## What is being asked
Count the lines in the rows below that contain the string "screenshot", with case counting, and reply with only that number.

## Given records
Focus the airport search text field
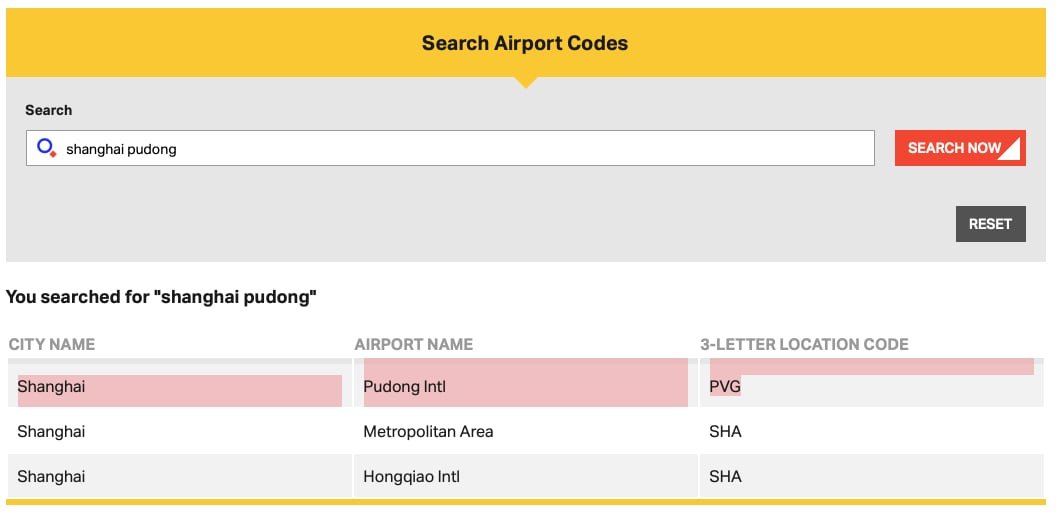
==
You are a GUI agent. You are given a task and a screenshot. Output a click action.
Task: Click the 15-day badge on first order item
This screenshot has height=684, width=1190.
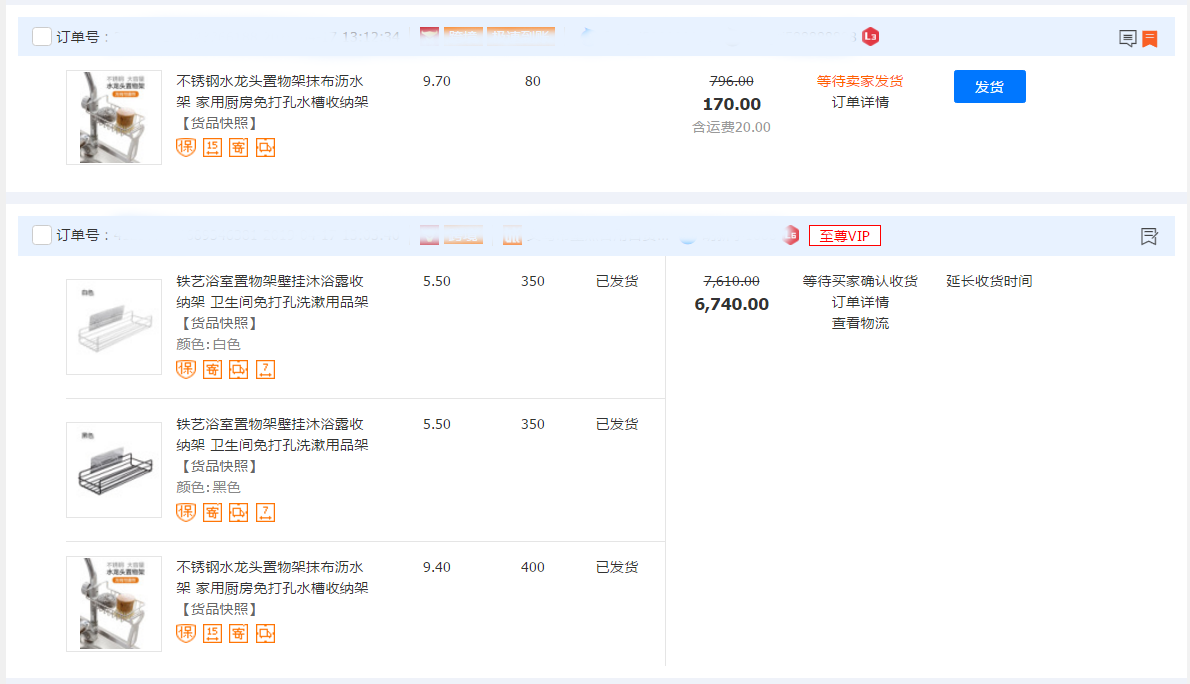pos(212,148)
* * *
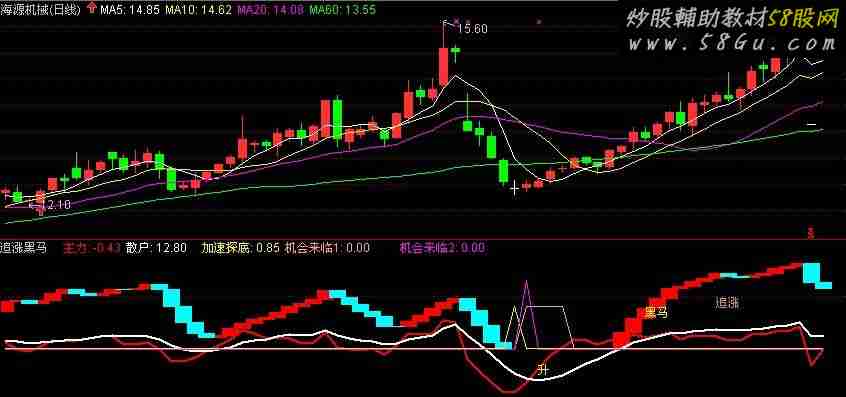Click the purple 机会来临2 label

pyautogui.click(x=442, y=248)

## The output
2